Voilà un bouquin facile à vendre. Si je vous dis "rencontre du troisième type" mais au XIVeme siècle en pleine époque médiévale...là normalement, si vous êtes un tant soit peu addict à la SF, j'ai déjà toute votre attention.....
...Eifelheim décrit donc la rencontre des habitants d'un petit bourg germanique avec des "petits hommes gris" (je ne vous spoil pas leur apparence) il y a presque 700 ans. Une sorte de "Nom de la Rose" en monde premier contact, avec pour toile de fond la grande peste de 1348. Premier point positif : l'auteur a su retranscrire l'ambiance de l'époque sans tomber dans les clichés habituels. Un petit parfum de reconstitution historique qui ajoute au charme de la narration. Son autre point fort est la manière dont l'altérité est ici traité: paradoxalement, la science et la technologie des aliens sont plus intelligibles pour nous car plus proches de nos concepts modernes que ne l'est la pensée médiévale, pre-lumière et donc totalement absconse pour des humains du début du XXIème siècle. Or, l'histoire est présenté selon le point de vue d'un prêtre -le père Dietrich- et le lecteur devra constamment traduire sa compréhension des phénomènes dont il est témoins en des termes qui nous sont plus familiers. Car jamais il ne sera fait mention de vaisseau spatial, d'hyperespace, de systeme solaire ou autre tropes de la SF, des concepts qu'un homme du XIVème siècle ne peut pas appréhender de la même façon. Le récit va ainsi s'articuler autour de l'opposition entre ces deux "mondes", entre messe en latin et mystère UFOlogique, entre St Thomas d'Aquin et physique quantique...

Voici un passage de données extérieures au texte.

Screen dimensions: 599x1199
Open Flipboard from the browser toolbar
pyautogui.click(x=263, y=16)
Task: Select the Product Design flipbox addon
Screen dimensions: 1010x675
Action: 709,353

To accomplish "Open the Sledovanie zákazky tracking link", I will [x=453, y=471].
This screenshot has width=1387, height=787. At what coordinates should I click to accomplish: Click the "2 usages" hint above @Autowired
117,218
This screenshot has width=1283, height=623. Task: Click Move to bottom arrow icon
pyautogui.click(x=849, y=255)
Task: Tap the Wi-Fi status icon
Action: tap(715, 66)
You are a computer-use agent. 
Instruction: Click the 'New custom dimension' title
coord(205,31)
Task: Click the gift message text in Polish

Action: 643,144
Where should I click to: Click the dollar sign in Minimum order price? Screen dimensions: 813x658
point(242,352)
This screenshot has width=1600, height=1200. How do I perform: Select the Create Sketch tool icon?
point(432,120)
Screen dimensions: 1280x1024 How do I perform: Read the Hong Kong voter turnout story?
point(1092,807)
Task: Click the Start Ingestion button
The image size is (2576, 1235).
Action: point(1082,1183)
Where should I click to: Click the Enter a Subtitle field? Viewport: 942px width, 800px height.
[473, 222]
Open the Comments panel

Si en dépit de ses originalités Eifelheim emprunte au final des rails scenaristiques assez classiques, tout cela reste plutôt plaisant à suivre. Il y a cependant un "mais" et c'est forcement très subjectif mais voilà, oui, Michael Flynn, l'auteur, de formation scientifique, est lui même catholique revendiqué et cela se ressent. Bien sûr les nombreuses considerations théologiques du Père Dietrich collent à l'époque dépeinte où le sacré avait plus de place que le profane. Cet aspect là renforce l'immersion historique, pas de souci. Cependant pour moi qui ne supporte guère les bondieuseries c'est plus embêtant quand la voix de l'auteur se fait entendre dans le sous-texte du roman : quelques passages un peu trop cuculs pour les athées farouches dans mon genre, ainsi que plusieurs remarques étranges et un peu dérageantes sur l'inquisition et le système feodale, tout les deux un peu idealisés(!!) en mode "c'etait pas si mal contrairement à ce qu'on dit" , très "puy-du-fou-approved" (j'ai bien cru que phillipe de villiers avait rajouté ces paragraphes dans le texte à l'insu de l'ecrivain!). Alors je vous le dis de suite, j'aurai pas tenu sur la durée si j'avais eu l'impression de trainer du côté des tradi cathos bien à droite....heureusement le pèpère pas trop pervers Dietrich est très ouvert d'esprit, aussi bien sur la morale, les moeurs que la science - Michael Flynn est scientifique avant tout! ouf!!!- et ses convictions pourrait plutôt indigner la plupart des plus extremistes de nos lapin cretiens, cretins, euh chretiens....donc on va dire que ce catholisoft plus progressiste passe plus facilement dans mon gosier..
J'allais oublier! Quelques chapitres se passent à notre époque. Je sais que beaucoup ont trouvé ces passages superflus, mais je trouve au contraire qu'ils offrent un contre-point interessant à l'histoire principale. Il ne s'agit que de quelques chapitres, donc rien qui parasite reellement la narration principale, au contraire. Et elle permet un final que j'ai trouvé sympathique, à defaut d'être inattendu.
Eifelheim n'est donc pas le chef d'oeuvre annoncé, mais c'est une lecture suffisamment distrayante et differentes en dépit de ses faiblesses pour que je le recommande à ceux qui ont envie de sortir un peu des sentiers battus de la SF, même si, tout comme moi, vous êtes un indecrottable mécreant qui ira droit en enfer, que vous veniez de la terre...ou d'ailleurs!!!!